Tiny bedrooms, common in the 3rd world, exist here.

In North America, a tenement building refers to an old, run down slummy apartment building that housed the poor in overcrowded conditions. They are also called slums and the building owners are called slumlords.

In the main, most tenement buildings are gone but tenement housing (called bedsits in Great Britain) never did completely disappear and now they have quietly moved into some of our condominium corporations.

If a condo townhouse corporation has 44 units, and even if the corporation's declaration says that all units are single-family residences, this part of the declaration is rarely enforced so the townhouse complex may actually have 60 or more unrelated families living in those townhouses.

On top of that, a spare bedroom in some of the units may be rented to boarders or roomers. Townhouses are so expensive that this is to be expected, especially if the builder put in roughed-in plumbing in the basements. How else can a lower income family afford to buy?

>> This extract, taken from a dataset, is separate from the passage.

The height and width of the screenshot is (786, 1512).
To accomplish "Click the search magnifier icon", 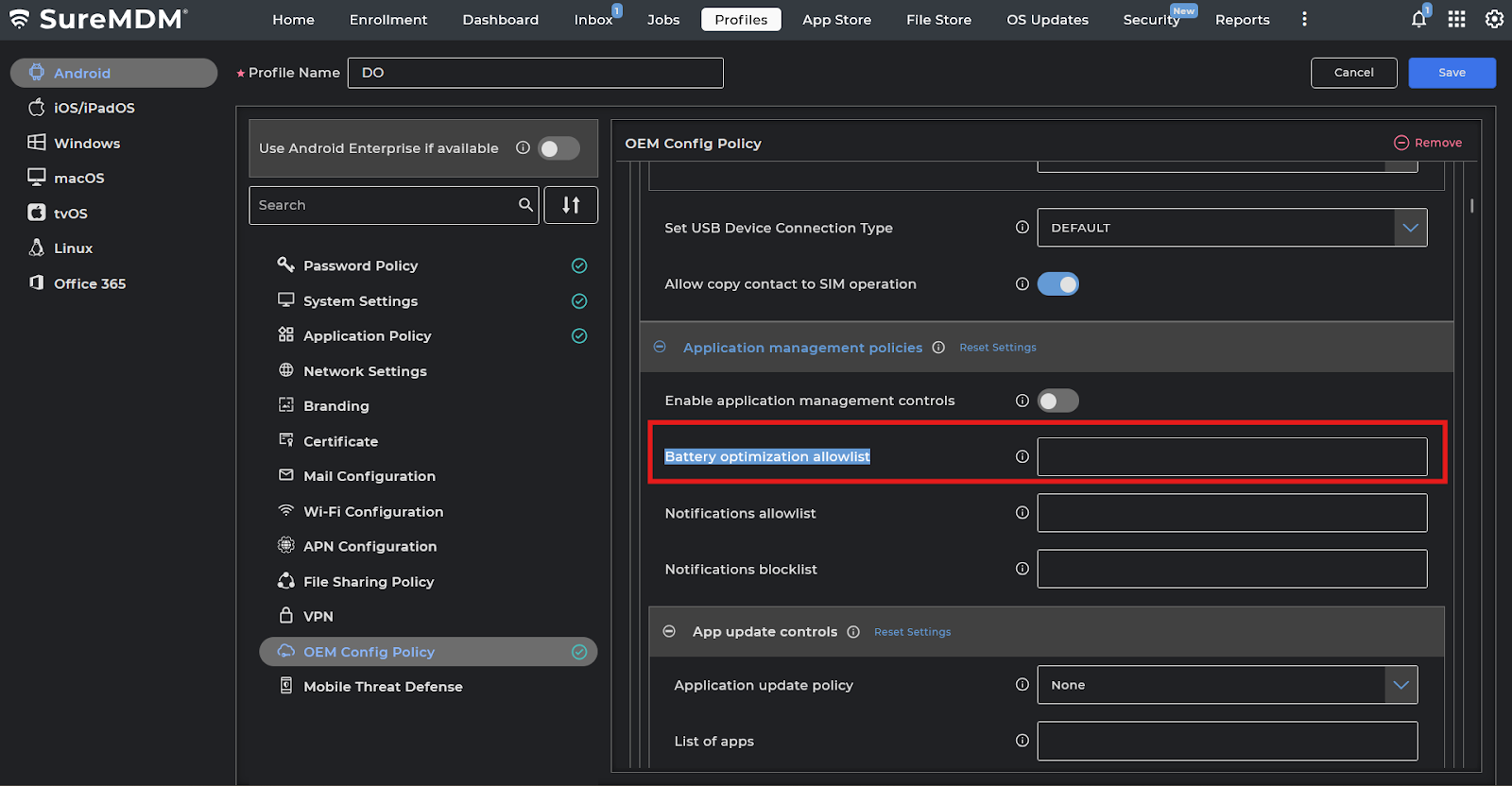I will point(525,205).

So the townhouse units may be overcrowded but that is nothing compared to the resulting parking problems. Instead of requiring parking for the owners' expected 44 vehicles and say ten visitor parking spots, the condo will need to supply at least 20 more parking spots. There goes the official "visitor parking" out the window plus any part of the common elements that is paved but not needed as a roadway.

Condo apartment units
"Due to the building's bad reputation, the quality of the residents is falling. There are now numerous units that have turned into rooming houses with 5-8 people in them."
—Reviewer on a Mississauga condo tower, Condo Advisory, 29 May 2013

So overcrowded units in townhouses is not only possible but is incorporated into the design but it shouldn't be such a problem in apartment towers, right?

Wrong, wrong, wrong!

Overcrowding in apartment towers, when it happens, is actually a much bigger problem than in townhouses. In townhouses, the individual units pays its own utilities (aside from water and garbage removal) and they share few common elements with the other units but this is not so in apartment buildings where some or all the utilities and garbage removal are a shared cost and paid through the common element fees.

Also, the hallway carpets, elevators and lobbies suffer from premature wear and tear so the common element fees go up or the building starts looking shabby. Excessive cooking odors in the hallways and balconies being used for storage, or as an additional bedroom, infuriates the other owners.

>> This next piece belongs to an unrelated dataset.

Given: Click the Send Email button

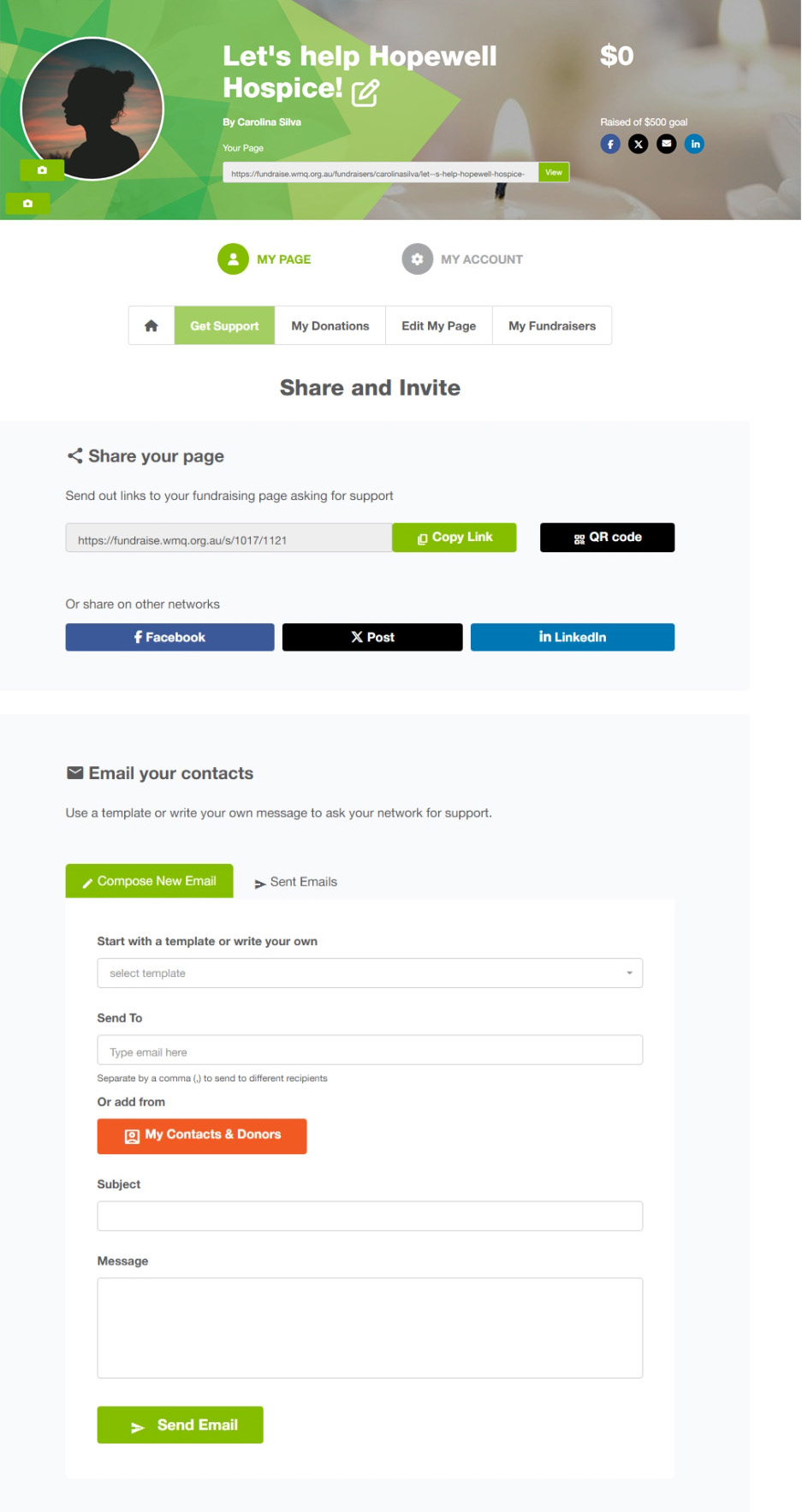Looking at the screenshot, I should tap(181, 1426).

Then there is the constant flow of people moving in and out of the units, increased vandalism, graffiti, litter, young people hanging around in the hallways and staircases, and a large rise in false fire alarms.

This is when the resident-owners that can afford to, start moving out. Either they sell their units or they rent them out. Property values drop and the ethical real estate agents steer their clients to other buildings.

Single room occupancy
Single room occupancy (SRO), or rooming house, is where a common kitchen, bathroom and washroom are shared by several unrelated households, each of which lives in a single room opening up onto a common hallway. The bedrooms have locks on the doors.

Construction workers
One man that I work with told me that two other construction workers and he share a rented one-bedroom condo in Liberty Village. A nearby bachelor unit houses six construction workers. They have three sets of bunk beds in the single room.

How bad can it get?
One reader send me an e-mail telling me about the numerous overcrowded stacked townhouse units in his condo corporation.

"There are thousands of issues. Mostly when they build walls to make one unit into two units. Some owners create more bedrooms by converting the living room into one or two bedrooms.

One guy was rented the balcony that was enclosed and the renter had to walk through the main bedroom that was rented to two Japanese girls.

It was ridiculous for him walking through their room to get to his and his ‘bedroom’ had no open windows, no heat and flimsy curtains that did not block the light at all.  I told him to move out and call the city."

I am not making this up. I have seen real estate listings where the listing agent states that the living room has been converted to a third-bedroom (a selling feature) but that a buyer could easily convert it back into a living room.


If the condo is on a subway line or is close to a college or university, several students will share an apartment. This is so common that, when nearby condo apartment buildings and townhouses were built nearby, some universities had to close student residences.

Suitcase people

There are several international and domestic agencies that match landlords with students who are looking for cheap housing.

“Suitcase people” is a term used at a large Toronto luxury condo tower that sits next to a TTC subway station. A few absentee owners rent their units to international students who arrive in groups of two to six and expect to live in their rented condo unit for a few months.

After a few bad experiences, the condo's security watches out for them and everyone who shows up in the lobby carrying a suitcase is stopped and questioned.

Since the condo declaration states that the residential units can be used solely for single family use, the "suitcase people" are refused entry.